I went back to my reading. I found more and more similarities between Dawkins and the religion he ostensibly despises. And now I understand. Dawkins put it clearly in an article, citing a famous line from The African Queen: “Nature, Mr. Allnut, is what we are put in this world to rise above.”

Read that again.

“Nature, Mr. Allnut, is what we are put in this world to rise above.”

Read it one more time.

We live in, Dawkins says again and again (and again and again), a blind universe, a meaningless universe, a random universe. He has built his entire career and reputation on saying that the universe has no purpose. But, but, but . . . But, if the universe has no purpose, then where does our purpose come from: who put us here to rise above the world? And why and how would we rise above it? Rise above it to where?

This made no sense to me. Nor, to be honest, did it make any sense to me that he is generally considered one of the top five thinkers of our time.

Then I thought again about the line, “Nature, Mr. Allnut, is what we are put in this world to rise above.”

And then I thought about how horrible life on earth is the way he describes it: “The total amount of suffering per year in the natural world is beyond all decent contemplation. . . . It must be so.”

And then I thought about the line, “Nature, Mr. Allnut, is what we are put in this world to rise above.”
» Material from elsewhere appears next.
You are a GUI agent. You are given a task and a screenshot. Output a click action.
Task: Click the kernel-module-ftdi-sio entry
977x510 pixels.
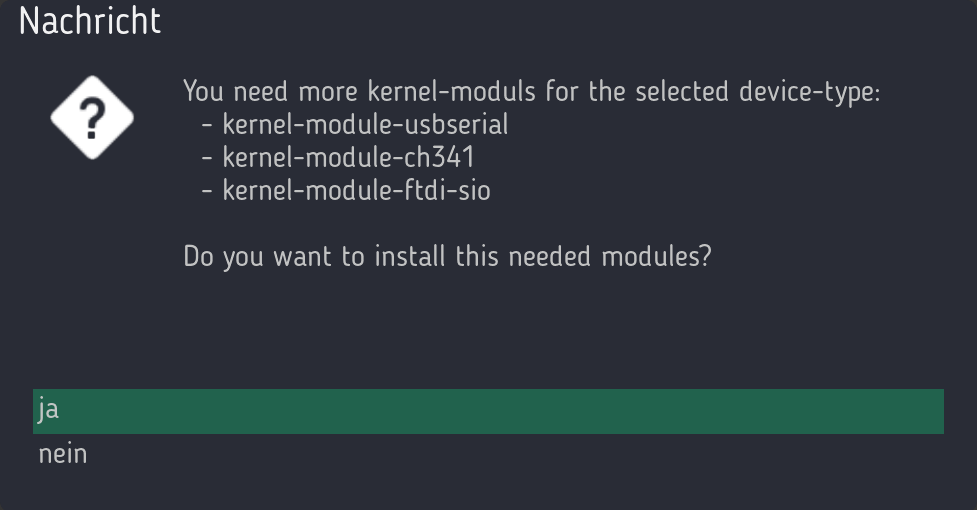pos(356,189)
And then I got it. Substitute the words original sin for nature, and suddenly it’s all clear. Do you know what Richard Dawkins is? He’s a fundamentalist Christian who does not believe in either God or salvation, or perhaps believes only in a modified salvation through science, since science gives us that “feeling of awed wonder” that “is one of the highest experiences of which the human psyche is capable.” Perhaps it is even the same sort of awe that Christians feel when they read the Bible.

There you have it. Life on earth is a vale of tears, but there’s no heaven. The world is a really nasty place, but there’s no God to make it better. All Dawkins has done, really, is take the worst of Christianity (original sin, the earth is a terrible place) and make it even more unbearable. A perfect manifestation of this culture at its end point.

Here’s another way to say this: over the past couple of thousand years Christianity has systematically extracted meaning and divinity from the earth (or rather, systematically destroyed, often through the use of torture or at the very least violence, our ability to perceive meaning and divinity in the earth) and placed that meaning and divinity in a God who does not live here. It’s a small step from there to no meaning at all. As my friend Lierre Keith put it, monotheism sucked all the meaning out of the world, and put it into a repository called God, and then humanism came along and killed off God. So what’s left? Meaningless suffering. I love the line from Isak Dinesen: “Any pain is bearable if it’s part of a story.” At least Christianity had a story, even if it’s a nasty one. The scientific fundamentalists have nothing. And they can destroy everything because the world has no inherent meaning.


Dawkins’s toxic combination of Christianity and science is not rare at all. I encounter it all the time, which of course makes sense, since as I’ve detailed in several books, Christianity and science emerge from the same fucked-up culture (and spring from the same urge to control and destroy) that is killing the world. Science is, as mentioned above, a spiritual descendant of Christianity, another step in this culture’s forced march to planetary murder.